Similar sentiments were echoed by the others, though Elrohir declined, saying, "Don't trouble yourselves about Estel, Master Hobbits. Elladan and I are well acquainted with his foibles, and will ensure that he, and the boy, eat."
Merry regarded the two half elves suspiciously, and realising that in the chaos that had preceded the battle, they had never been formally introduced, Legolas swiftly made introductions, successfully smothering his laugh at Pippin's muttered comment,
"Strider, Dúnadan Aragorn, Estel, how many names does one man need?"
As Legolas spoke, he saw the misgivings fade from Merry's face, and the hobbit emitted a pleased hum when he mentioned they were Aragorn's foster brothers, though Legolas was careful not to mention that there was actually a distant blood relation. He had suffered through sufficient recountings of hobbit genealogy in the months he had been acquainted with their race, to develop a healthy wariness for a hobbit's love of genealogy and he had no desire to spend the next several hours being pestered by the two as they tried to figure out the precise relationship.

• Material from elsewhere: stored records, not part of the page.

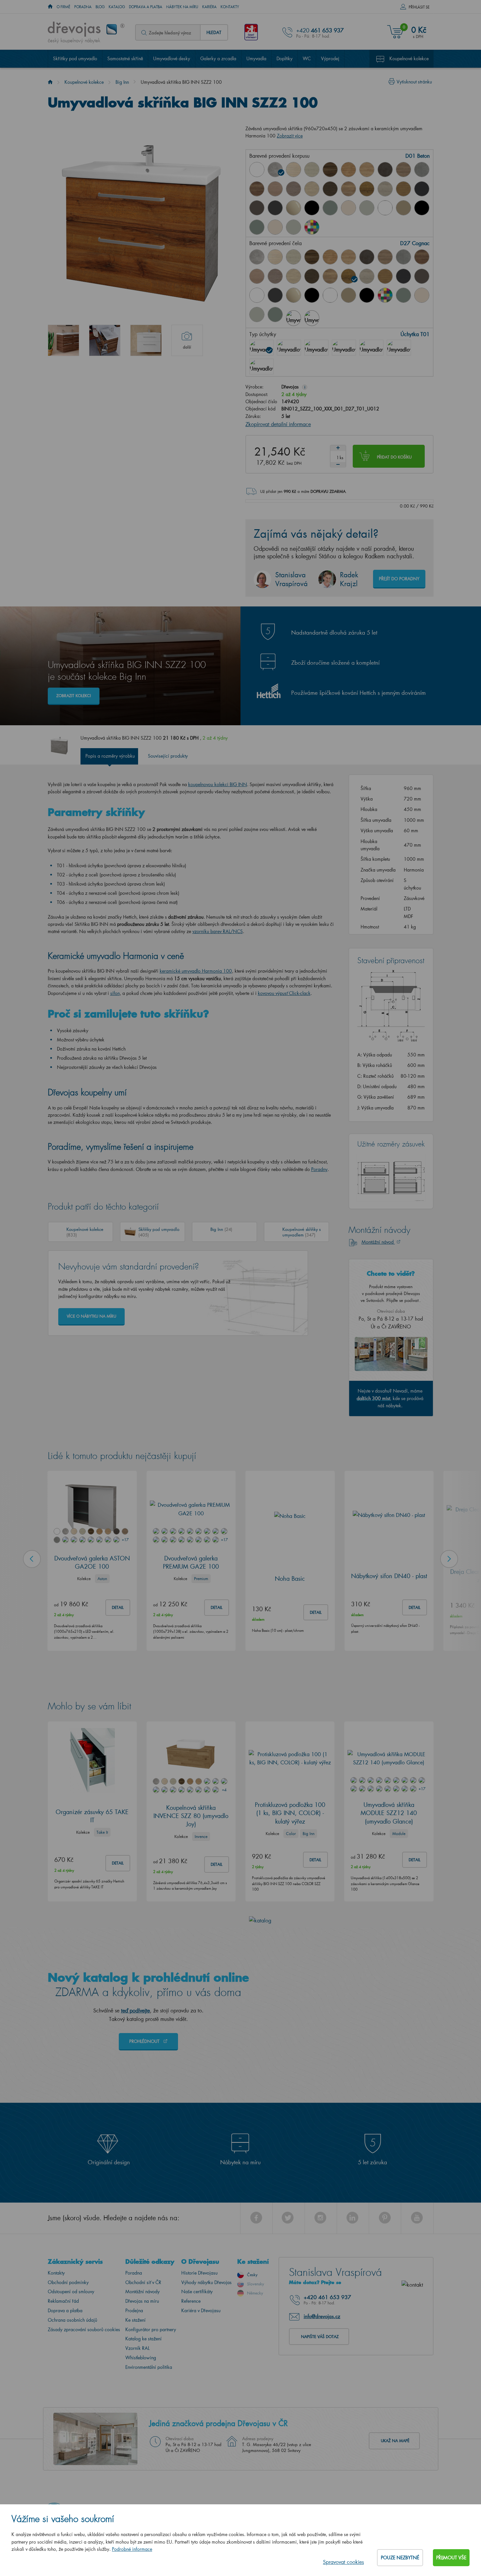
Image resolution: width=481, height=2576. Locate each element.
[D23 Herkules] (293, 189)
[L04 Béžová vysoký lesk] (293, 295)
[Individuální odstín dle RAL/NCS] (311, 227)
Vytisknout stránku (414, 82)
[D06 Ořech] (330, 169)
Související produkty (168, 753)
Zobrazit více (290, 136)
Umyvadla (256, 58)
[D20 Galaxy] (421, 169)
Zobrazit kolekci (73, 692)
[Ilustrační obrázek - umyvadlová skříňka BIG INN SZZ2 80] (146, 340)
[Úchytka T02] (289, 344)
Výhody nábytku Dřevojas (206, 2279)
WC (307, 58)
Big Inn (122, 82)
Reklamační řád (63, 2298)
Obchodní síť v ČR (143, 2279)
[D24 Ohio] (311, 189)
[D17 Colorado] (403, 169)
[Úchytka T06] (371, 344)
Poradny (319, 1166)
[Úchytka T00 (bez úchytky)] (261, 363)
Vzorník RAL (137, 2345)
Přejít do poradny (399, 575)
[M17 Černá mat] (421, 208)
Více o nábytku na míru (91, 1313)
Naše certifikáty (197, 2288)
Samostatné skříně (125, 58)
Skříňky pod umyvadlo (75, 58)
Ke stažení (135, 2317)
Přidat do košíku (394, 453)
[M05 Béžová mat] (403, 208)
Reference (191, 2298)
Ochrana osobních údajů (72, 2317)
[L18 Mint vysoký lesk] (330, 208)
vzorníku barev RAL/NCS (217, 928)
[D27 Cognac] (366, 189)
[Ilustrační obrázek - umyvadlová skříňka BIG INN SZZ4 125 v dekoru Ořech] (63, 340)
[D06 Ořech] (311, 257)
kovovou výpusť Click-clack (284, 990)
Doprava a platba (145, 7)
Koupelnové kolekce (409, 58)
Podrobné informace (132, 2549)
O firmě (63, 7)
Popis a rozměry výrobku (110, 753)
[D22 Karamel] (275, 189)
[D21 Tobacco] (256, 189)
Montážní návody (142, 2288)
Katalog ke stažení (143, 2336)
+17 (125, 1536)
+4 (224, 1786)
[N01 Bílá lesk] (256, 169)
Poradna (83, 7)
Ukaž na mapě (395, 2437)
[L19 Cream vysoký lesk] (348, 208)
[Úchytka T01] (261, 344)
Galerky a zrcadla (218, 58)
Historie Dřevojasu (199, 2269)
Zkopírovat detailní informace (278, 421)
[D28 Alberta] (385, 189)
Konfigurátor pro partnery (150, 2326)
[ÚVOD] (50, 7)
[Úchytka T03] (316, 344)
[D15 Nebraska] (366, 169)
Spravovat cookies (343, 2561)
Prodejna (134, 2307)
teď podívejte (135, 2007)
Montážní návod (378, 1238)
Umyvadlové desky (171, 58)
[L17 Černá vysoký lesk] (311, 208)
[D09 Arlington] (348, 169)
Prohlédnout (145, 2038)
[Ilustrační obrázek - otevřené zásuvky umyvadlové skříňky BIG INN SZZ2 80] (104, 340)
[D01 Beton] (275, 169)
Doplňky (284, 58)
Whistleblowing (140, 2354)
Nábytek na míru (182, 7)
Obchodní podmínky (68, 2279)
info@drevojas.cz (322, 2313)
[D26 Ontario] (348, 189)
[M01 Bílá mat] (385, 208)
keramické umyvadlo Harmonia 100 (196, 968)
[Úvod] (50, 82)
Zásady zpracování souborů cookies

Aragorn gently brushed ebony hair out of Elion's eyes, before straightening. Elion was sleeping naturally now, the normal rest of the exhausted instead of the blank unresponsiveness of unconsciousness, safely ensconced under several blankets, resting in the narrow cot that served as the child's bed in their shared quarters in the upper levels of the Keep. They, along with the remaining members of the fellowship had been assigned quarters alongside Éowyn's and those marked for Éomer above the Great Hall. It was a small sanctuary, but nevertheless comfortable, with simple furnishings, but it was greater luxury than most in the fortress enjoyed and Aragorn was grateful for it.
With Elion sleeping peacefully and likely to remain so for some hours yet and with his wounds cleansed and tended, Aragorn could now see to his own basic needs. In a few practiced movements he removed his chainmail, tired muscles grateful for the reprieve, before reaching for another cloth and using the remaining clean water to rinse the grime of battle from his skin. Within the space of a few scant minutes he was finished and he moved across the room to Elion's bedside, letting the sight of his child, with skin no longer wan, and breathing deep and even, chase away the last lingering ghosts of the dread that had gripped his heart when he had first seen his child lying in Haleth's arms.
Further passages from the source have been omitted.